• [About this task] Once the line containing "This screenshot has width=726, height=414." is found in the entries below, restate it and each following line word for word, stopping after the line containing "Given: Click the".

- - -

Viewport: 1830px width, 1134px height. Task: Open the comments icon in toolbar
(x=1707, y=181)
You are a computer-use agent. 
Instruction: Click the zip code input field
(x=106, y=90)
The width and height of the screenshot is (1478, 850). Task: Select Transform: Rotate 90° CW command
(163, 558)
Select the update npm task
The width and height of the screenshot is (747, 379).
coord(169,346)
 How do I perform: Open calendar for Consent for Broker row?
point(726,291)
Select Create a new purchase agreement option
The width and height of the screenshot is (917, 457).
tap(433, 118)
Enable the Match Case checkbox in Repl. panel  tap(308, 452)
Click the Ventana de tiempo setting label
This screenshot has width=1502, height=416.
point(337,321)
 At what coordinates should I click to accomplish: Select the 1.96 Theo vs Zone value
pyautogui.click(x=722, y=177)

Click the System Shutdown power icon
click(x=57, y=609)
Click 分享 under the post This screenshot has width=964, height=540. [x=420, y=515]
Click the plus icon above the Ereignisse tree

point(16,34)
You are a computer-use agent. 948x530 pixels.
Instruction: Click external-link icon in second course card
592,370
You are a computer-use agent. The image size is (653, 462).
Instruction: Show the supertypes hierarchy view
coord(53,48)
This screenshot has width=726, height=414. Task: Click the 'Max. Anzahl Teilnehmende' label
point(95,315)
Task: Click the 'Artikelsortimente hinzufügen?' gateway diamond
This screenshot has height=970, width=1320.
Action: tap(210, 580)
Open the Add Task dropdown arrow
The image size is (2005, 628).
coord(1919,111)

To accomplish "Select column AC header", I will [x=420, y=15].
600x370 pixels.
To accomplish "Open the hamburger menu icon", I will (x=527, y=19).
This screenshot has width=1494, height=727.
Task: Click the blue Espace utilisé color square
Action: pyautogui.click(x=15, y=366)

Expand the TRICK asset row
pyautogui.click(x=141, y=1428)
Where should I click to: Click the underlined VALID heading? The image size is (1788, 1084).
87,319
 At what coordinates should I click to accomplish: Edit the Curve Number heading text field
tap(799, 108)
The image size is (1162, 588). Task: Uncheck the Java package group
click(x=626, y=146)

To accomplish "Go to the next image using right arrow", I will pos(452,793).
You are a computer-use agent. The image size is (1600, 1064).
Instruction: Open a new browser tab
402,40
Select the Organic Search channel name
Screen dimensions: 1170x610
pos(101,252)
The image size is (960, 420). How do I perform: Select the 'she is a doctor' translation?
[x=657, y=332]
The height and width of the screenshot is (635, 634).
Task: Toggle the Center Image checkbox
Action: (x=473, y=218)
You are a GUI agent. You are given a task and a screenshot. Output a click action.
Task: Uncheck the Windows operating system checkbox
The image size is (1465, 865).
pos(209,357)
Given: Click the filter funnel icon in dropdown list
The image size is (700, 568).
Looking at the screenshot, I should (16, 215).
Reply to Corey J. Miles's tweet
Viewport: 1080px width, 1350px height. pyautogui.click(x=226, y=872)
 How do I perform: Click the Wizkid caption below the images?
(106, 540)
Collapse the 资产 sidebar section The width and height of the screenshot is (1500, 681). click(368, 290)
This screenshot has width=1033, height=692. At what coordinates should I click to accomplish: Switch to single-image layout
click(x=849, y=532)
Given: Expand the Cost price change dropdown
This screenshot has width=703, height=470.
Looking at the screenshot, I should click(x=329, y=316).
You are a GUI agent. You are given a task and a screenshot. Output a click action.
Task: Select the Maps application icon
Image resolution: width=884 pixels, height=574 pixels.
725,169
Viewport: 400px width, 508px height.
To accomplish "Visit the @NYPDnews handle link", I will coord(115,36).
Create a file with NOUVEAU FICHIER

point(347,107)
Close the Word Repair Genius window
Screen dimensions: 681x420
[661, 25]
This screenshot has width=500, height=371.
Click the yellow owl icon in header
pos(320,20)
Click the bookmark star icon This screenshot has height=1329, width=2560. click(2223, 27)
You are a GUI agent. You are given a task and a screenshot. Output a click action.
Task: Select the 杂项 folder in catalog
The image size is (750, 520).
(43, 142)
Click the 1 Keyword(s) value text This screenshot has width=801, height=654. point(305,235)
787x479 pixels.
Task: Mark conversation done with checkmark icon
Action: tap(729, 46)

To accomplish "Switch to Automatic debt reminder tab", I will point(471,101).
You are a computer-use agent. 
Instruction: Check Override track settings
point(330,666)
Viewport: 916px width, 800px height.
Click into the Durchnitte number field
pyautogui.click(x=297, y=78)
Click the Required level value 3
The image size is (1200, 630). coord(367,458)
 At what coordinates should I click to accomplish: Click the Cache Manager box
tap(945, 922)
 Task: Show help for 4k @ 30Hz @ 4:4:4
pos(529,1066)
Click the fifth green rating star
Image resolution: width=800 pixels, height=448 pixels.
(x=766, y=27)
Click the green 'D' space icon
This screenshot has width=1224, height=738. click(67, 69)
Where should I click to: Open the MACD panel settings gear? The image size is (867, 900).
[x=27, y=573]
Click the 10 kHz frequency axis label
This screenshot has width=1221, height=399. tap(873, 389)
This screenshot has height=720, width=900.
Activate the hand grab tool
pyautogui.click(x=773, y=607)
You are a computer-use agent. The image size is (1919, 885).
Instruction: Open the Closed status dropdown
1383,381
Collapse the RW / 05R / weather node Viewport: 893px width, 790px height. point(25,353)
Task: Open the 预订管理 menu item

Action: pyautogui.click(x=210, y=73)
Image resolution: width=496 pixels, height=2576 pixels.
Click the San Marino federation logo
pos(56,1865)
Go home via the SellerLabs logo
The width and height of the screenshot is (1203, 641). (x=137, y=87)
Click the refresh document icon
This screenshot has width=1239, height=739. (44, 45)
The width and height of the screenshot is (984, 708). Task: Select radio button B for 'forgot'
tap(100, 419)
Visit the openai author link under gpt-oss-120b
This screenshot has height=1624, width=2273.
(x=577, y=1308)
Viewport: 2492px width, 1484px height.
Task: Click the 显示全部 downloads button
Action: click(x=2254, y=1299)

- - -

• [Result of this exercise]
This screenshot has width=726, height=414. Task: Click the 'Max. Anzahl Teilnehmende' label
point(95,315)
Task: Click the 'Artikelsortimente hinzufügen?' gateway diamond
This screenshot has height=970, width=1320.
Action: tap(210, 580)
Open the Add Task dropdown arrow
The image size is (2005, 628).
coord(1919,111)

To accomplish "Select column AC header", I will [x=420, y=15].
600x370 pixels.
To accomplish "Open the hamburger menu icon", I will (x=527, y=19).
This screenshot has width=1494, height=727.
Task: Click the blue Espace utilisé color square
Action: pyautogui.click(x=15, y=366)

Expand the TRICK asset row
pyautogui.click(x=141, y=1428)
Where should I click to: Click the underlined VALID heading? The image size is (1788, 1084).
87,319
 At what coordinates should I click to accomplish: Edit the Curve Number heading text field
tap(799, 108)
The image size is (1162, 588). Task: Uncheck the Java package group
click(x=626, y=146)

To accomplish "Go to the next image using right arrow", I will pos(452,793).
You are a computer-use agent. The image size is (1600, 1064).
Instruction: Open a new browser tab
402,40
Select the Organic Search channel name
Screen dimensions: 1170x610
pos(101,252)
The image size is (960, 420). How do I perform: Select the 'she is a doctor' translation?
[x=657, y=332]
The height and width of the screenshot is (635, 634).
Task: Toggle the Center Image checkbox
Action: (x=473, y=218)
You are a GUI agent. You are given a task and a screenshot. Output a click action.
Task: Uncheck the Windows operating system checkbox
The image size is (1465, 865).
pos(209,357)
Given: Click the filter funnel icon in dropdown list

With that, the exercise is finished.